In To Kill a Mockingbird, Atticus Finch loses the Tom Robinson case despite making a morally compelling argument. What is the primary thematic function of this outcome?
ATo show that Atticus was less skilled as a lawyer than the narrative implied, adding realism
BTo demonstrate that individual moral clarity is ultimately sufficient to overcome entrenched injustice
CTo argue that the conflict between justice and racial oppression remains unresolved — making that unresolvability the novel's central claim about the world
DTo create dramatic suspense by defeating the protagonist at the climax before an implied future reversal
The resolution of conflict is never merely a plot outcome — it is a thematic argument about the world. Atticus's defeat despite his moral clarity is precisely the text's argument: individual virtue is insufficient against structural racism. If Atticus had won, the novel would argue something very different. Analyzing conflict resolution means asking what the author believes the world is like, not just what happened to the characters.
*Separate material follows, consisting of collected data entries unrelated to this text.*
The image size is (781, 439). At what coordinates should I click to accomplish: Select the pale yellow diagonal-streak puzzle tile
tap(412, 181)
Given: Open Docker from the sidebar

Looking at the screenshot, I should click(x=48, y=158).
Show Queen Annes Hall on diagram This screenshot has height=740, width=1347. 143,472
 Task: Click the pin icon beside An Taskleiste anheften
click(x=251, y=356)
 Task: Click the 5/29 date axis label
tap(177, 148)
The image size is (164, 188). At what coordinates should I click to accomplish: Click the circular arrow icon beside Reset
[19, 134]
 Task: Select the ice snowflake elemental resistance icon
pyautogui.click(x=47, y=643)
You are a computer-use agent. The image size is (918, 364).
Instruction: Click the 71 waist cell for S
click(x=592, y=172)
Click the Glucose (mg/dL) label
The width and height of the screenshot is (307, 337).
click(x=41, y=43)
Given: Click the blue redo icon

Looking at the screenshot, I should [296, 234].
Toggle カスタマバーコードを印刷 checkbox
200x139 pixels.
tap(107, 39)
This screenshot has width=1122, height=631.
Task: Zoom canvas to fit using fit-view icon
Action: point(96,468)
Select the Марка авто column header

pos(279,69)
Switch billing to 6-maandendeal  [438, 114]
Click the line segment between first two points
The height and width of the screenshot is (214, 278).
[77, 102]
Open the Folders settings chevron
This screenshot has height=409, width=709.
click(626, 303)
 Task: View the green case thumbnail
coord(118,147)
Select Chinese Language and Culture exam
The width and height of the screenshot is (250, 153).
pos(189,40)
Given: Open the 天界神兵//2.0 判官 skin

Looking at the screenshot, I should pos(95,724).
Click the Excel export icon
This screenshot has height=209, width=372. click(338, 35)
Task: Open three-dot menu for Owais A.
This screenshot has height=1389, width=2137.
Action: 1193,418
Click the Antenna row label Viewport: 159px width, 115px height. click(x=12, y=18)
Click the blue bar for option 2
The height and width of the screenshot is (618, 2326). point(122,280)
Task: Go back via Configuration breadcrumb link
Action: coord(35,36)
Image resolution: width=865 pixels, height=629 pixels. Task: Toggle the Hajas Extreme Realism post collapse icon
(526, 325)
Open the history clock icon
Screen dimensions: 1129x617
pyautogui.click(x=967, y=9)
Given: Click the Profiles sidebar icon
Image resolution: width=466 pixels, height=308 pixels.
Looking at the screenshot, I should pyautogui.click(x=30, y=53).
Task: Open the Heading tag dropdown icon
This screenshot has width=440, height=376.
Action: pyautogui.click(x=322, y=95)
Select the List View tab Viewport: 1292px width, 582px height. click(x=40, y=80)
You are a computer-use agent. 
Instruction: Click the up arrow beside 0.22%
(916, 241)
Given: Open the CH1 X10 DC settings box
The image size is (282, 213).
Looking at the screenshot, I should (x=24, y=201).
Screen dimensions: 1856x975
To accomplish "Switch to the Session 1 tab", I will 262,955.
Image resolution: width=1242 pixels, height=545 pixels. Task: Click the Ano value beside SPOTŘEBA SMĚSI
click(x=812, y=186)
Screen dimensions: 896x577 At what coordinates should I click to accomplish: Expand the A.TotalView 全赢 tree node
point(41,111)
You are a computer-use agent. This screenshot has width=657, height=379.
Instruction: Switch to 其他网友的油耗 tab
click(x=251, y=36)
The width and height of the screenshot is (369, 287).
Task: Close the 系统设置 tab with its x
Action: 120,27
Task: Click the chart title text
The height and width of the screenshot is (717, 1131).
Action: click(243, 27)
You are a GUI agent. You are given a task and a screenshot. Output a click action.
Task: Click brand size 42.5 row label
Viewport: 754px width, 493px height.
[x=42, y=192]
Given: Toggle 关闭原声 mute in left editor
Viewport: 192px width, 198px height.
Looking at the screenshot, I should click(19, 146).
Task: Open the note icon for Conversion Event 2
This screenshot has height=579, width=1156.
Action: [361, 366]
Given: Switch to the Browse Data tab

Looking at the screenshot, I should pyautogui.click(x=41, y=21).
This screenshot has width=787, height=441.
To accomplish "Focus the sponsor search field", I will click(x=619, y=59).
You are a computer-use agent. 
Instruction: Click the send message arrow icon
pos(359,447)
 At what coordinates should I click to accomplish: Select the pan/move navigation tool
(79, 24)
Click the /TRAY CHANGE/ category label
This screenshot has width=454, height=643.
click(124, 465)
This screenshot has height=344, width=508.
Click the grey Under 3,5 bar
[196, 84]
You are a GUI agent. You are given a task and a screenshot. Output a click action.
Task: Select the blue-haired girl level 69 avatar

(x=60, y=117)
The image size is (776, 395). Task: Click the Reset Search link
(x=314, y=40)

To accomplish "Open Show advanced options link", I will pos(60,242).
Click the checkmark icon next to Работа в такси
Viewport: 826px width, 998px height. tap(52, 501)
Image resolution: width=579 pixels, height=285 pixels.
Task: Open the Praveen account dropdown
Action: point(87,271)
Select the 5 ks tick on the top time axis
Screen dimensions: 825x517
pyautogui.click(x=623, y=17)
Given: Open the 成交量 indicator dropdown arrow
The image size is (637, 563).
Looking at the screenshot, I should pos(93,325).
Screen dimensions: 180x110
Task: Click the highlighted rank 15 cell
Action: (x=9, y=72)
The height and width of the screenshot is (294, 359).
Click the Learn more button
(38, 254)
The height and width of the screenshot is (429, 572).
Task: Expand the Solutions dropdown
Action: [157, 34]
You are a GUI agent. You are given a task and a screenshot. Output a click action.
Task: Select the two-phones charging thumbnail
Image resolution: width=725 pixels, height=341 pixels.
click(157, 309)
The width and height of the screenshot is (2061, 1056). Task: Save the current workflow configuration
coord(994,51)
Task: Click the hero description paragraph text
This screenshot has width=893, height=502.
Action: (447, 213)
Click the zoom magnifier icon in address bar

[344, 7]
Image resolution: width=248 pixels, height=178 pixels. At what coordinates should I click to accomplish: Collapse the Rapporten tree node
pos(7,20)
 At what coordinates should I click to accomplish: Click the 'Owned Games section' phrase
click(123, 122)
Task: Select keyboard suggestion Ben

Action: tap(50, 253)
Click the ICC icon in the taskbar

Question 2 Multiple Choice
A character faces a choice between betraying a friend to escape danger or remaining loyal at great personal cost. This is best analyzed as:
AExternal conflict — because the consequences (danger, loss) exist outside the character
BEnvironmental conflict — because social pressure from others creates the dilemma
CInternal conflict — because it involves competing values or imperatives within the character's own moral framework
DAntagonistic conflict — because another character's actions force the decision
Internal conflict occurs when the competing forces are inside the character — rival values, impulses, or imperatives that cannot be simultaneously satisfied. The external circumstances (the danger) created the dilemma, but the conflict itself is between loyalty and self-preservation as competing moral commitments. Internal conflicts tend to carry the most direct thematic weight because the question the character wrestles with is often a direct formulation of the text's central theme.
Question 3 True / False
The nature of the antagonistic force in external conflict — whether it is nature, society, another person, or circumstance — is generally a neutral narrative choice that serves mainly to vary the plot setting.
TTrue
FFalse
Answer: False
The nature of the antagonistic force is never neutral — it encodes the author's view of what the world is made of and how power operates within it. In The Grapes of Wrath, the Joads' conflict with landowners, law enforcement, and economic dispossession is a structural argument about capitalism and power. When the enemy is nature, the narrative typically argues about human limits and hubris. When the enemy is society, it argues about justice and conformity. The choice of antagonist is itself a thematic claim.
Question 4 True / False
Analyzing conflict resolution — whether a narrative ends in success, defeat, or ambiguity — is as important as analyzing the conflict itself, because the resolution carries its own thematic meaning.
TTrue
FFalse
Answer: True
Resolution type is a thematic choice, not a quality judgment. A narrative that resolves conflict cleanly (protagonist succeeds) argues something different from one that ends in defeat, pyrrhic victory, or irresolution. When Atticus loses, the unresolved conflict between justice and racism becomes the text's real argument. When Hamlet delays until catastrophic ruin, the irresolution is the point. The question to ask is always: what does this outcome imply about the world the author believes they are depicting?
Question 5 Short Answer
What does it mean to say that conflict in narrative functions as a 'pressure test'? How does this idea change what an analyst looks for when examining a character's response to conflict?
Think about your answer, then reveal below.
Model answer: A pressure test reveals interior character that ordinary circumstances cannot — under conflict, characters must choose between competing values, and those choices expose what they actually prioritize and fear. Ordinary scenes can describe a character; conflict reveals one. An analyst using this framework shifts attention from what happens to why the character responds as they do: what values are in tension, what the choice costs, and what the character's action reveals about their interiority. The conflict is not just a plot mechanism but a diagnostic instrument.
This reframe moves conflict analysis from plot summary to character revelation. The question is not 'who won?' but 'what did the character's response under pressure disclose?' Hamlet's paralysis under the pressure of the revenge dilemma tells us more about his character than any court scene could. Sethe's impossible choice in Beloved is a window into everything Morrison wants to say about love, trauma, and survival. Conflict analysis and character analysis are inseparable for this reason.